Le programme quotidien prévoyait de nager le matin, puis de rentrer à la maison pour manger les plats copieux et pleins d'huile de grand-mère et de dormir à midi. L'après-midi je me promenais sur la montagne ou je jouais avec les enfants du quartier. Le soir je mangeais des frites. À la fin de la décennie lorsque j’avais 10 ans, je passais beaucoup de temps dans les cafés à regarder d’autres enfants jouer à des jeux électroniques. Je n'étais pas bon et je ne jouais pas, mais j'aimais regarder les joueurs expérimentés. Shinobi, Saban et Bubble Bubble étaient ceux qui étaient joués à l'époque. La nuit, je jouais à cache-cache avec les enfants du quartier. Mais celui qui gardait était un imbécile car tout le monde se perdait dans le village et il était impossible de les retrouver.

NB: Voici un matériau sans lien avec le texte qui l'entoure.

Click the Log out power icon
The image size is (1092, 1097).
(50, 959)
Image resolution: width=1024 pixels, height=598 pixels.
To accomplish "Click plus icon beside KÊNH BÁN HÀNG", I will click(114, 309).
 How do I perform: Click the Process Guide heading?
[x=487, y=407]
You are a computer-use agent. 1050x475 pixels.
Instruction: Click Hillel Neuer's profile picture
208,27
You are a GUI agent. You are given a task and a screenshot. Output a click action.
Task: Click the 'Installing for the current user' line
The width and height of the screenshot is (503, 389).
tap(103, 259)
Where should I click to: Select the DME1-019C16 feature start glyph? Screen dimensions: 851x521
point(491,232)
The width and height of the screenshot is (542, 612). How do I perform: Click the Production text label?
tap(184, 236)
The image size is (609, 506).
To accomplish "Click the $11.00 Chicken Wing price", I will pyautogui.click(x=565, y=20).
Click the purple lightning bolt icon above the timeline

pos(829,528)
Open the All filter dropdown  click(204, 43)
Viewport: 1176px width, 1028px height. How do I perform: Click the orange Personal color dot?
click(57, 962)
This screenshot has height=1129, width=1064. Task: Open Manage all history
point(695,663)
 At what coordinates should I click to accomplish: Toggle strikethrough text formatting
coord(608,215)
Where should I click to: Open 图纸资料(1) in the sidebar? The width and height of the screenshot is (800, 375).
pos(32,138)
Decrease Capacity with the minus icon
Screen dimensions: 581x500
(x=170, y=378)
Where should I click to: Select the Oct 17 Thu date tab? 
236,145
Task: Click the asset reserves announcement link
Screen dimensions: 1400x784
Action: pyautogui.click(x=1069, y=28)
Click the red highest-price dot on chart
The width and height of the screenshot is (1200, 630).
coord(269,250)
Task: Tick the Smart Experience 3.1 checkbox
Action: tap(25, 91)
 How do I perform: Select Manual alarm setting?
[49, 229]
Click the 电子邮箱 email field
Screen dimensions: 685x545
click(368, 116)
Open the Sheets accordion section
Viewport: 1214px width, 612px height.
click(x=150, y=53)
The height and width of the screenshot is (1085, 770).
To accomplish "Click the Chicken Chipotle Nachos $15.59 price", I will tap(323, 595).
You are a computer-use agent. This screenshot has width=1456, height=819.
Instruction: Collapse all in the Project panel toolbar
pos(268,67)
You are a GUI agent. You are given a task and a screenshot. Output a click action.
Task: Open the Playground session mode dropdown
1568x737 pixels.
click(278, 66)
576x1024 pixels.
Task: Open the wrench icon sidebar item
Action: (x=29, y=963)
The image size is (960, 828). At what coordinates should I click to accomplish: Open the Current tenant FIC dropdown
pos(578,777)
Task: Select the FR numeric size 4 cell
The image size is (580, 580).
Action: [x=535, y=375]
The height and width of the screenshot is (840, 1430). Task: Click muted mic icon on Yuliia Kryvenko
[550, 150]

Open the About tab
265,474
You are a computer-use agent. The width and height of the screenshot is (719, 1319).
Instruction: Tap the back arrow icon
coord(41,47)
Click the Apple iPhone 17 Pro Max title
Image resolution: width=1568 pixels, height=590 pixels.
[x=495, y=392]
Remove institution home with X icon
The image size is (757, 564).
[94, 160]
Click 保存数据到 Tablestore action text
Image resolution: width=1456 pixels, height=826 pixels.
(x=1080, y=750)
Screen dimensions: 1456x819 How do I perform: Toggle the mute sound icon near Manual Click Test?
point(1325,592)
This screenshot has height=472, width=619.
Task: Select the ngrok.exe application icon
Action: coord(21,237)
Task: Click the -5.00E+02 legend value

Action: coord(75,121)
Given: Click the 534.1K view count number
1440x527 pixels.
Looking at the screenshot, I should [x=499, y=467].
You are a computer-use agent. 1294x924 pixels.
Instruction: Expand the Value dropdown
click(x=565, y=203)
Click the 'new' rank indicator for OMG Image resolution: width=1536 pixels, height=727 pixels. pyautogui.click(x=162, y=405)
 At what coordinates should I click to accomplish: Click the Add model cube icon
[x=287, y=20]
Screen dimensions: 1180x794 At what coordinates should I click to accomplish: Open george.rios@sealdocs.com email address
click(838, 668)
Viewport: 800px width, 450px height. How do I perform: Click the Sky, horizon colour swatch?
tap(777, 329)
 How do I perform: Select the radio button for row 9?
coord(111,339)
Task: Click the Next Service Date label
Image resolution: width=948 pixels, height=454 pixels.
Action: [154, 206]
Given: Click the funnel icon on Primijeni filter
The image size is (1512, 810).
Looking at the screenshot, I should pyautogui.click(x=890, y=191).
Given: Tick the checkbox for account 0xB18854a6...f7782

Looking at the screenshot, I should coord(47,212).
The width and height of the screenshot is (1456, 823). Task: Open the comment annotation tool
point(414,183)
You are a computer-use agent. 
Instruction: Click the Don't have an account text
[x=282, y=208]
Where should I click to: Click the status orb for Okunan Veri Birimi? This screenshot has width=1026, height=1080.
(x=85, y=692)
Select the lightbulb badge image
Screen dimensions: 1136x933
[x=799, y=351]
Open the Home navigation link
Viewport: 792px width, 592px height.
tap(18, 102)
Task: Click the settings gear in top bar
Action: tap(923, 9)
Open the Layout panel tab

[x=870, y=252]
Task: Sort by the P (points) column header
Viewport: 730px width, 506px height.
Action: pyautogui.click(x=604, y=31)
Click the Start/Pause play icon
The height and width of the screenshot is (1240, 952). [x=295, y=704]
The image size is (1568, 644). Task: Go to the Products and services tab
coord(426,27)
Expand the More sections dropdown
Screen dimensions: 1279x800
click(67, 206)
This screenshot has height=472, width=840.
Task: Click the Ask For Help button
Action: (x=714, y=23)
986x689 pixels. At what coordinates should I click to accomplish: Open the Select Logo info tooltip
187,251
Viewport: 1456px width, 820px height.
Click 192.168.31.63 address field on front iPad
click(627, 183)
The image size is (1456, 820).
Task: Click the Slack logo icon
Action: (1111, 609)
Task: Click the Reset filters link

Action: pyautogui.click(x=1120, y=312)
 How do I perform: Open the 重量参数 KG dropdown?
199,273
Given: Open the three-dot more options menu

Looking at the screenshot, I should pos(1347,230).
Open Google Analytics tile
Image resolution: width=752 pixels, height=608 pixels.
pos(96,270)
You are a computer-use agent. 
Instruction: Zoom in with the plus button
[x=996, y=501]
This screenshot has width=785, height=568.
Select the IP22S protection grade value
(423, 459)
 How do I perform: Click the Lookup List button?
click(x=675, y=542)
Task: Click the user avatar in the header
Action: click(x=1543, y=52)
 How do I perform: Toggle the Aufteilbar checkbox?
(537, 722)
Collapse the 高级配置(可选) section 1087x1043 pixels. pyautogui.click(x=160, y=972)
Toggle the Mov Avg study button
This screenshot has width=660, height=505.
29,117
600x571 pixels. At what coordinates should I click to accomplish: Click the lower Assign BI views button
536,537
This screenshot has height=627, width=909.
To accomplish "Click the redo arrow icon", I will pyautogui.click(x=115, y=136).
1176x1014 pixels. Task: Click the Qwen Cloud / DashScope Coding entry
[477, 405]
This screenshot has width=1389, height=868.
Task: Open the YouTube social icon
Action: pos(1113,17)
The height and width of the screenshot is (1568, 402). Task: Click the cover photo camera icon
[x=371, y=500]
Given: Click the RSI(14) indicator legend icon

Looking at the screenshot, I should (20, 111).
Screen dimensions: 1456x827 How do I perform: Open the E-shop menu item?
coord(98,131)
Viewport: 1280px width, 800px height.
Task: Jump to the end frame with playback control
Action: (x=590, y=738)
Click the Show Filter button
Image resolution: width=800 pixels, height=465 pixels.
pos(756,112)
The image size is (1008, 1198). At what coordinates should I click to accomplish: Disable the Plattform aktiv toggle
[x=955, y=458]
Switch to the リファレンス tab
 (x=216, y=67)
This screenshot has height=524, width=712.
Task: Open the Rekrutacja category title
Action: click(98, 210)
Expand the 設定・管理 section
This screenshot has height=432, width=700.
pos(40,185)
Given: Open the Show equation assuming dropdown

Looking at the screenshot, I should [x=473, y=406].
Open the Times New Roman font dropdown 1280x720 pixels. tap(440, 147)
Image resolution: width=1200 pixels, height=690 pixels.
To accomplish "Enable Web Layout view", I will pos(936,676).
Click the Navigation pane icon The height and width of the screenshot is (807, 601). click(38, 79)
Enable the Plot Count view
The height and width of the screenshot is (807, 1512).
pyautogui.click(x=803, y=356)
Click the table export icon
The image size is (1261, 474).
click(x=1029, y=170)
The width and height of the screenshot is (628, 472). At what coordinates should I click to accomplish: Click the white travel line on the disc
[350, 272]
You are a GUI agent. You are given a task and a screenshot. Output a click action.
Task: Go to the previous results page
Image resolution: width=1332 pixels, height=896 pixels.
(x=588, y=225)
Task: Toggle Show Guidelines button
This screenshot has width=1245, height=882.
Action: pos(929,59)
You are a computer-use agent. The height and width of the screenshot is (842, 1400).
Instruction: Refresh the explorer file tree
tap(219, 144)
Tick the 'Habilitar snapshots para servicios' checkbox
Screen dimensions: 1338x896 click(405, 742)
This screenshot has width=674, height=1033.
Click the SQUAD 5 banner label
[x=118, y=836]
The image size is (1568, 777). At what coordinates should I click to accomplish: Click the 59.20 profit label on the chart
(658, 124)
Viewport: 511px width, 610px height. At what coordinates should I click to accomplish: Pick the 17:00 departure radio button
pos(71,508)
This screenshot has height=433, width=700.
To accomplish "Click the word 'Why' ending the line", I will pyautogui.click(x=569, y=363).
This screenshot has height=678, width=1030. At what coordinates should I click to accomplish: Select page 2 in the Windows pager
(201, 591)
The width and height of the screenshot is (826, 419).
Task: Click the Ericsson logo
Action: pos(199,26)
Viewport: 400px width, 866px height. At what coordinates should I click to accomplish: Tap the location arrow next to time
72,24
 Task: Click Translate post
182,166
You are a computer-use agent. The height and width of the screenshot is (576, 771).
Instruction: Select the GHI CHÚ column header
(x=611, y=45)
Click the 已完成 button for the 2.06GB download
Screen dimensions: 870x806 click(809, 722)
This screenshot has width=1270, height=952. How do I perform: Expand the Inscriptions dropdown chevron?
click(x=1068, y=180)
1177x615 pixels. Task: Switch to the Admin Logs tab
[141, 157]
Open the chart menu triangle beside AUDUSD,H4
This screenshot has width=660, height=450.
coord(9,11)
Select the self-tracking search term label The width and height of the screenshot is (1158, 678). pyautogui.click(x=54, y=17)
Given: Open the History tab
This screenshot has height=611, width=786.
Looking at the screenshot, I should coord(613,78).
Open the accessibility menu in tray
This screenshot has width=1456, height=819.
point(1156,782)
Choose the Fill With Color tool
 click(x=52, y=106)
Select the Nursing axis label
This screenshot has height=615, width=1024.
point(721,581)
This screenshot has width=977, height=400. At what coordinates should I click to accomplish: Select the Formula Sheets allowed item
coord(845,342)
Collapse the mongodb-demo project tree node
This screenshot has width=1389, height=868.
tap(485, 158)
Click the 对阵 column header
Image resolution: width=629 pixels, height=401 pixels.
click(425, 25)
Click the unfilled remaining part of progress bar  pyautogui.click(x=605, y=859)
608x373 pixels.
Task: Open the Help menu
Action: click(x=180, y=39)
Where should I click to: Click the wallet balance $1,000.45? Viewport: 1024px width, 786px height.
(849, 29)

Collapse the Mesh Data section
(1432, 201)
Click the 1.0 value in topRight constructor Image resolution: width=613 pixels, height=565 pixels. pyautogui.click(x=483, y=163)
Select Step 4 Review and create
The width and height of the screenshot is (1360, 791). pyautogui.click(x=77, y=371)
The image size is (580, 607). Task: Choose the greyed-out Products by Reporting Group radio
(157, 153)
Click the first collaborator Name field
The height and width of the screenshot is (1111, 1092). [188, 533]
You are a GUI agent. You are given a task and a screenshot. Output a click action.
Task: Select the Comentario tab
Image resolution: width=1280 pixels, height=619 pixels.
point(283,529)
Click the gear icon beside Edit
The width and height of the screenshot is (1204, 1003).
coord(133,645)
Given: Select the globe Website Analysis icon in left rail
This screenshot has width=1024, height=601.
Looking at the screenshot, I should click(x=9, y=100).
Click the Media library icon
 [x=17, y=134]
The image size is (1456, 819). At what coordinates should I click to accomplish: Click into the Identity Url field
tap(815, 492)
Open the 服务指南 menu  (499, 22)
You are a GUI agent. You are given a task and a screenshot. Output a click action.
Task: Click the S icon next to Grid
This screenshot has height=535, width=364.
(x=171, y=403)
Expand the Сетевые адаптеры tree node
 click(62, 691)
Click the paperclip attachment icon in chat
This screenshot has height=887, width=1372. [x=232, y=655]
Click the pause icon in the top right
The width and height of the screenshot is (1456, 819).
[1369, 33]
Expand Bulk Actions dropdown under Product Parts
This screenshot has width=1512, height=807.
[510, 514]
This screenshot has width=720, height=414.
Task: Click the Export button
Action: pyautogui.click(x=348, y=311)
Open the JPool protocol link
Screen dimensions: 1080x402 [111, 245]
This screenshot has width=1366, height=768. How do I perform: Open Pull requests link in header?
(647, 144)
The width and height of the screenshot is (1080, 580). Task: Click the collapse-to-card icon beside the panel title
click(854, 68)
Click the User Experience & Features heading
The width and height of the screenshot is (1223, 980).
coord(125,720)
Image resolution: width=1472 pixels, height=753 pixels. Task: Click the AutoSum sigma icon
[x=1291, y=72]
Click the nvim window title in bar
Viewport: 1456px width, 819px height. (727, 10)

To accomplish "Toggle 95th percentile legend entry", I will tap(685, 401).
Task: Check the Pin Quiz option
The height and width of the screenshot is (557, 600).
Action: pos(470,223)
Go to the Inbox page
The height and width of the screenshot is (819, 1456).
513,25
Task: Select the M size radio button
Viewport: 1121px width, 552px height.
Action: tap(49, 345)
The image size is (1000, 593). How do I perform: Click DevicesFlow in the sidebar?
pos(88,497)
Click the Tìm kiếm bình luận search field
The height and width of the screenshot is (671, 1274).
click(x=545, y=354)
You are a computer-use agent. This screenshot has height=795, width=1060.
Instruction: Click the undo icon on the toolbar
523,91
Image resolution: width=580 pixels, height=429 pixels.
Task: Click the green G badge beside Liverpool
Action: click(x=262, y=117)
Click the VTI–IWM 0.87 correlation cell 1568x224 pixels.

À cette époque les gens soutenaient fortement les partis politiques. Mon grand-père regardait les combats marathon entre Mitsotakis et Papandreou au Parlement. Lorsqu’il y avait des élections il jouait aux cartes pour savoir qui allait gagner. Bien sûr le village avait le café vert et le café bleu mais heureusement à une distance sûre pour qu'il n'y ait pas d'émeutes. L'attraction du village était l'organisation locale du parti politique PASOK qui était recouverte d'un bout à l'autre d'affiches d'Andreas Papandreou.

J'y allais aussi à Noël. Nous étions tous réunis dans la cuisine où brûlait le poêle, qui servait de chauffage, de four et de sèche-linge. Grand-mère avait toujours une grande théière avec de l’eau dessus donc elle avait toujours de l’eau chaude. Le temps s'écoulait paisiblement et agréablement avec du pain grillé et des olives. Toutes les maisons avaient alors des poêles car le radiateur n'était pas répandu.

La Pâques était l'occasion de rencontrer des proches. Les familles se réunissaient chez une tante pour déguster le traditionnel agneau à la broche accompagné de nombreux plats faits maison, accompagné de danses et de beaucoup de divertissement.

En terminant l'article, je veux dire à quel point j'ai eu de la chance de passer suffisamment de temps dans un environnement humain et innocent comme mon village.